» **What to produce**: Recast the records below as a Markdown table with two columns, Row and Line: number each line in Row, put its text in Line, and omit any blank lines.

» **Source records**:
%%

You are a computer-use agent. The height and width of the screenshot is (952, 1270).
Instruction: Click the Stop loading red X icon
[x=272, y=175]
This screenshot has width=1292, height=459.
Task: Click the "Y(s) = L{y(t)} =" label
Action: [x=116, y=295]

%%

» **Result of this exercise**:
| Row | Line |
|---|---|
| 1 | You are a computer-use agent. The height and width of the screenshot is (952, 1270). |
| 2 | Instruction: Click the Stop loading red X icon |
| 3 | [x=272, y=175] |
| 4 | This screenshot has width=1292, height=459. |
| 5 | Task: Click the "Y(s) = L{y(t)} =" label |
| 6 | Action: [x=116, y=295] |